Hi Vanessa, Hi Fabio, Hi David, Hi All,
On Dec 20, 2020, at 10:24 PM, commits@source.squeak.org wrote:
Vanessa Freudenberg uploaded a new version of System to project The Trunk: http://source.squeak.org/trunk/System-codefrau.1205.mcz
==================== Summary ====================
Name: System-codefrau.1205 Author: codefrau Time: 20 December 2020, 10:23:10.790782 pm UUID: f94486f3-3743-4300-a495-c2a89089e122 Ancestors: System-dtl.1204
Update platformName for SqueakJS 1.0
=============== Diff against System-dtl.1204 ===============
Item was changed: ----- Method: SmalltalkImage>>isLowerPerformance (in category 'system attributes') ----- isLowerPerformance "Some operations - TestCases for example - need an idea of the typical performance of the system on which they are being performed. For now we will simply assert that running on an ARM cpu or as a SqueakJS instance is enough of a discriminator. Options for the future might also involve whether the vm is a full Cog or Sisata system, even actually measuring the performance at some point to be sure" ^ (self platformSubtype beginsWith: 'arm') "Raspberry PI for example"
or: [self platformName = 'JS'] "SqueakJS"!
or: [self platformName = 'Web'] "SqueakJS"!
this is interesting. The method is do crude, but potentially we have a much more rational basis upon which to derive its result. I would expect the effective performance to be the product of processor speed (mips), core execution engine architecture and object representation.
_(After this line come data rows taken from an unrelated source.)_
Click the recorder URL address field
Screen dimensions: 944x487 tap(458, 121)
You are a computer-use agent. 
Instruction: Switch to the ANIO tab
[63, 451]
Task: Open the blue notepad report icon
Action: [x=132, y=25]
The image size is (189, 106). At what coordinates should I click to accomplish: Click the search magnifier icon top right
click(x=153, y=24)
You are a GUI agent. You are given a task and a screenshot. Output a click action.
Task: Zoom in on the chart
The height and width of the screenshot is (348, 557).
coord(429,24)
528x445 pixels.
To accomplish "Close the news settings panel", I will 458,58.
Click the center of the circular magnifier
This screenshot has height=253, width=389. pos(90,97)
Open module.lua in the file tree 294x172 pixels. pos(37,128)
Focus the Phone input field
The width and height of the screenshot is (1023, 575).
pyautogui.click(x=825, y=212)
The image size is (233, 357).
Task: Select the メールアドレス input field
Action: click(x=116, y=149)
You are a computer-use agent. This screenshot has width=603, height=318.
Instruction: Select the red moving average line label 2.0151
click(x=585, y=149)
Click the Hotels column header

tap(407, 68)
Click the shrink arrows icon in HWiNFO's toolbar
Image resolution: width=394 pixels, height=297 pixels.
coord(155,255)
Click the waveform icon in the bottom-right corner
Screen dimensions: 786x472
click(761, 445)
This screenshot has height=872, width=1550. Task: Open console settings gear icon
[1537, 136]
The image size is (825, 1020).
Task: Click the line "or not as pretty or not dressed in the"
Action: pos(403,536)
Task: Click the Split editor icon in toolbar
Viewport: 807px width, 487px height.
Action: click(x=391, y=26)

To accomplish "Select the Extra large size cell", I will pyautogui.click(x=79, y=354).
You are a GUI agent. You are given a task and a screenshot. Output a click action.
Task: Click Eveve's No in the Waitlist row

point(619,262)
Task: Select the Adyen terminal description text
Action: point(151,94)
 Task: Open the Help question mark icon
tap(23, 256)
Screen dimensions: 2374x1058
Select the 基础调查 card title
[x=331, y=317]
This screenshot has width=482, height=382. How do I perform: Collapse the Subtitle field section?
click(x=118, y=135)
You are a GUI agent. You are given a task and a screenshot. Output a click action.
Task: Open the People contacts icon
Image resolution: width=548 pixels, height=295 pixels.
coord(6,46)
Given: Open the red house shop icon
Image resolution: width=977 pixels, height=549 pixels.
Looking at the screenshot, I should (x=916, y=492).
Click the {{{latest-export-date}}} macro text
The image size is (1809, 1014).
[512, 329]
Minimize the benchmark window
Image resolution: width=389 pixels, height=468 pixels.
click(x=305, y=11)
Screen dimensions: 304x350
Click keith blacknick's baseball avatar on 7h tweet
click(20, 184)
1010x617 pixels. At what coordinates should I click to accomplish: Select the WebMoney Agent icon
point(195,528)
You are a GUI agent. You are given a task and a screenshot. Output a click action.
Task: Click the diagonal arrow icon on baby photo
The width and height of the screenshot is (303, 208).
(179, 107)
Mips varies hugely across the range from eg Raspberry Pi 2,3,4 to various Intel (i5,I7,i9 etc) and Apple Silicon. The range here is about one order of magnitude.
Execution architecture varies from pure context interpreter (the BTTF VM), Stack Interpreter, Squeak JS interpreter, Squeak JS generation one JIT, Squeak JS subsequent generation JITs (temps in JS vars, sends mapped to JS calls), Cog JIT, Sista JIT.
Very crudely Spur = 2 x v3 (actually about 1.7 and varies according to workflow).
Of the execution architectures Sista JIT is for practical purposes not yet implemented, a prototype, but may offer 2x to 4x of Cog. Of the Squeak JS JITs I think that the send mapping isn’t implemented (am I right?). But is the temp var mapping implemented? If so what difference does it make? Context to Stack is about 1.5. Stack to Cog is about 6.
So the notion is that if we can come up with crude numbers that rank the execution architectures and a measure of mips we can compute a meaningful numeric estimate of likely Smalltalk execution speed and answer isLowerPerformance if this number falls below a specific threshold. What we have now based on platformName is simply wrong. eg a Raspberry Pi 4 is way faster than a Pi 3.
One thing I did for visual works is estimate processor mips by timing the first invocation of the allInstances primitive and dividing by the number of objects. Basically the heuristic is that mips is roughly (inversely) proportional to how much time per object the first allInstances invocation spends. There is (almost) always an allInstances invocation at startup in VisualWorks (to clear font handles IIRC), and there may be in a Squeak image. Alternatives are measuring how long it takes to load and/or swizzle the image on load divided by the heap size. Basically we have the opportunity to introspection at startup cheaply measuring the time some costly primitive takes to run and this result can be cached, accessed via a primitive or vmParameter and perhaps updated as execution proceeds.
Does this sound like overkill? If not, what should we choose as our mips measurer? We want something that all VMs have to do somewhat similarly fairly early on system startup and we can correlate with stopwatches and macro benchmarks like the time taken for the Compiler package to recompile itself, etc.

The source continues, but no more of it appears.